On a morning earlier this summer, a colleague called to discuss a patient, newly diagnosed with monkeypox, who had only one lesion.
"The patient's skin lesion that he sampled to confirm the diagnosis is extremely subtle. It's not what you're seeing on the Google pictures of monkeypox," he says.
In textbooks (and on many agency websites), monkeypox is described as a disease that begins with flu-like symptoms, including a fever, tiredness and a single swollen lymph node. Then about a week later, a rash appears, first on the face and then on the extremities. This rash contains painful blisters that eventually fill with pus and crust over. Eventually it can cover the trunk or whole body.
"So in the classic monkeypox, described in textbooks, you're supposed to have two phases," Vinh says.
But in this current outbreak, many people's symptoms don't fit this profile at all, say Vinh and several doctors involved with these cases.
For starters, the rash often isn't on the face or extremities at all. Instead, it typically begins on the genitals or the anus. And sometimes it doesn't spread to other parts of the body.
"You don't have head-to-toe skin pox lesions," Vinh says. "Instead it's localized to just one region of the body, like the genital regions. And some people have just one or two pox. So it's not numerous."
"Sometimes it's not even a pox," he says, "but rather an ulcer or a crater."
But even if only a small part of the body is affected, monkeypox isn't necessarily a mild illness. "The rash can be really painful, and some patients have reported needing prescription pain medicine to manage that pain," says the CDC's Jennifer McQuiston. "The sores can also cause long term scarring on the skin."
And what about those flu-like symptoms? Sometimes they don't appear at all, Vinh and other doctors have found. Or they can appear after the skin lesions appear. Sometimes patients have a single swollen lymph node and sometimes they don't. Some patients have inflammation of the rectum, infectious disease specialist Agam Rao, with the CDC, told JAMA.
At one clinic in Montreal, a patient with monkeypox had one tiny lesion on his penis which wasn't painful: "Never had other rash/lesion elsewhere. Never had [a] fever, " Dr. Sebastien Poulin, of the Clinique l'Agora, explained on Twitter.
"The bottom line of this tweet will be; «We must have a high index of suspicion for 'atypical' MonkeyPox cases»" he wrote.
Given this broad range of symptoms, health officials in the U.K. are casting a wide net when it comes to looking for new cases. They're asking people to be on the onlook any type of rash.
"The risk to the UK population remains low, but we are asking people to be alert to any new rashes or lesions, which would appear like spots, ulcers or blisters, on any part of their body," the agency wrote Tuesday.
"Although this advice applies to everyone, the majority of the cases identified to date have been among men who are gay, bisexual and men who have sex with men, so we are asking these people in particular to be aware of the symptoms, particularly if they have recently had a new sexual partner."
In general, monkeypox spreads primarily through close contact with an infected person, including contact with the rash or skin lesions. That contact can occur during sex, epidemiologist Mateo Prochazka explained on a Facebook video last week. Prochazka consults for the U.K. Health Security Agency and identifies as a gay man.

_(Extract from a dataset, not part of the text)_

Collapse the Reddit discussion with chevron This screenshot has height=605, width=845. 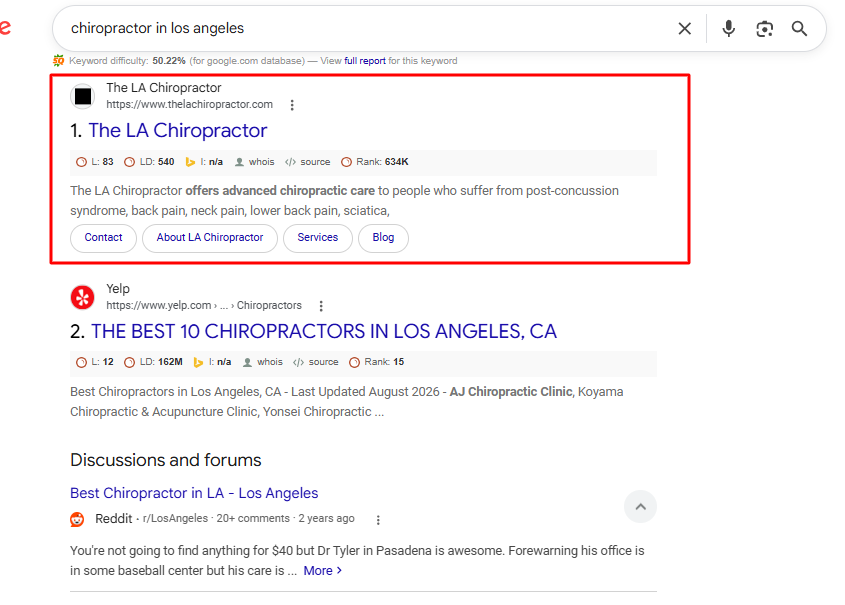[640, 506]

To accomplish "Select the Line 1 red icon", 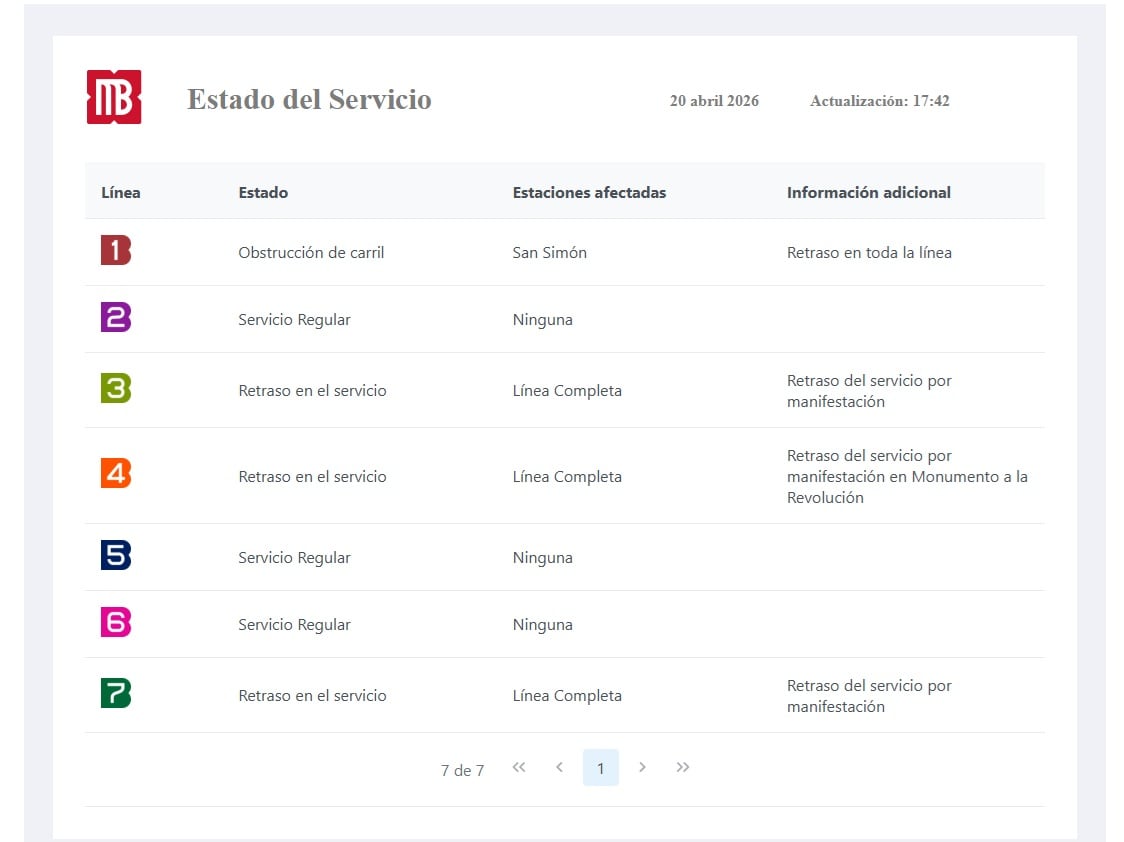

"Because of the way we have contact with one another during sex, usually skin to skin for a period of time, the risk of transmitting the virus to each other is higher," he said. "And that means that gay men, especially gay men that have intense sexual networks, might be seeing an increase in these cases just because of their potential behavior and the number of contacts they have.
"So it's less about sexual identity and more about sexual networks," he added.
Although surveillance, so far, has focused on men who have sex with men, countries are now broadening the scope of their search, said the WHO's Dr. Maria van Kerkhove. "We should say, so far, that surveillance is biased toward [men who have sex with men] at the moment, and we are working with countries to expand that surveillance to other types of clinics, ID clinics, emergency departments."